3. Nonclustered indexes
A nonclustered index is created using the create nonclustered index command, as per the following example;
CREATE NONCLUSTERED INDEX ixClientDOBSurname ON dbo.client(DOB, surname)
GO
What we've done here is create an index on the combination
of the DOB and Surname columns. In doing so, a separate physical index
structure containing, and ordered by, DOB and Surname is created and
maintained in line with the table. Each time a row is inserted, updated,
or deleted from the client table, the corresponding updates are made to
the nonclustered index. When running a query such as the one above that
selects data based on the DOB/Surname combination, the index is used,
or looked up, with the leaf level of the matching index entries pointing
to the appropriate records in the table.
A good way of understanding the difference
between clustered and nonclustered indexes is thinking about a
paper-based phone book, ordered by surname. If you're looking for the
address of someone whose surname is White, you'd immediately flip to the
back of the book and adjust your search from there. In this sense, the
phone book can be considered to be clustered on Surname.

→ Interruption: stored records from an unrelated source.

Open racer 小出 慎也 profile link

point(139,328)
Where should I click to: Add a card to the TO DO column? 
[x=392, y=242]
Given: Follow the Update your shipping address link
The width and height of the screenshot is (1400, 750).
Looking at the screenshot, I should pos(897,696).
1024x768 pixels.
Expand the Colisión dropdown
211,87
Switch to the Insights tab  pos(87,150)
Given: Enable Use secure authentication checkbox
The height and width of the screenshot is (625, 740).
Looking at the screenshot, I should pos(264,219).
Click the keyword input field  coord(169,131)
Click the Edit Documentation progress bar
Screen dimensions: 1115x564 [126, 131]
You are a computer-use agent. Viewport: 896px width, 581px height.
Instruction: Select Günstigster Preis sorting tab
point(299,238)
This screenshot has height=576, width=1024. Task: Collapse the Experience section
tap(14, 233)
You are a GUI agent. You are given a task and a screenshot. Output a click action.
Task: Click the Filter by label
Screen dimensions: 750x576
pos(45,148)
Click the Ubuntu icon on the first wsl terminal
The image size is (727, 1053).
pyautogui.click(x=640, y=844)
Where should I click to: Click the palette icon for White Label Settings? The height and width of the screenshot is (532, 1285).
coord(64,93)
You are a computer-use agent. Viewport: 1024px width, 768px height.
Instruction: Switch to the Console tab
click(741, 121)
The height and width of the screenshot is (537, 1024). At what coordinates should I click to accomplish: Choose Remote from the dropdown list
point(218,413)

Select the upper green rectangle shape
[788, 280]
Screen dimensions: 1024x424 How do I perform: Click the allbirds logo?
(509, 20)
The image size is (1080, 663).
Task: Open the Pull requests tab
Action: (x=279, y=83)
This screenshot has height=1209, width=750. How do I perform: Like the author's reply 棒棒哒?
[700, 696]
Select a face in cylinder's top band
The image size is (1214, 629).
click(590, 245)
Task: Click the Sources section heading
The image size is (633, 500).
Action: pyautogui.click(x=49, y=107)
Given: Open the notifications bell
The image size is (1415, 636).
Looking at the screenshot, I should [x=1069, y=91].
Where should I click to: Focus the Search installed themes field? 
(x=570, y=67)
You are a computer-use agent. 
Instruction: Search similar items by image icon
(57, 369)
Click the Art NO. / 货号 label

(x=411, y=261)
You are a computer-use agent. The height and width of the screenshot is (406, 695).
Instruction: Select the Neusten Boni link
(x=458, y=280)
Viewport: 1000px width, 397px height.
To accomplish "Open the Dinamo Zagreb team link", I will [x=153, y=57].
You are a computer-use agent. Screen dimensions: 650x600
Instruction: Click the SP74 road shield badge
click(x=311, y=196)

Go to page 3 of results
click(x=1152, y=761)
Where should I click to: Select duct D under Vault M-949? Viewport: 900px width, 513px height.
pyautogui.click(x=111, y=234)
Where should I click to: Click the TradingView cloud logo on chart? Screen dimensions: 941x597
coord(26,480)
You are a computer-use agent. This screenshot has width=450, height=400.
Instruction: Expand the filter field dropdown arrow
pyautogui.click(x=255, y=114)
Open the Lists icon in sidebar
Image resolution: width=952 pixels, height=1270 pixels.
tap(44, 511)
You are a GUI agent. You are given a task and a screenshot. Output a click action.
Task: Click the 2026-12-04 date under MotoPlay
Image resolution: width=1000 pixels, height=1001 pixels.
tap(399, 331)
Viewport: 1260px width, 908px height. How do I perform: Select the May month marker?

On the other hand, if all you had was a phone
number and you needed the matching address, your only choice would be to
scan every page of the book, an immensely time-consuming process! If
there was a section added to the rear of the book containing ordered
phone numbers with a corresponding name, you could then flip to the
appropriate page to retrieve the address. This extra section of ordered
phone numbers can be considered a nonclustered index.
Taking this example further, let's imagine email
addresses were added as additional contact information. If all we had
was someone's email address, and we wanted their street address (or
phone number), we'd be back to scanning through the book from start to
finish. As we did with phone numbers, we could build another section at
the back of the book containing ordered email addresses with a
corresponding name to enable fast lookup to the section of the book
containing the contact details. Figure 2 illustrates this concept further.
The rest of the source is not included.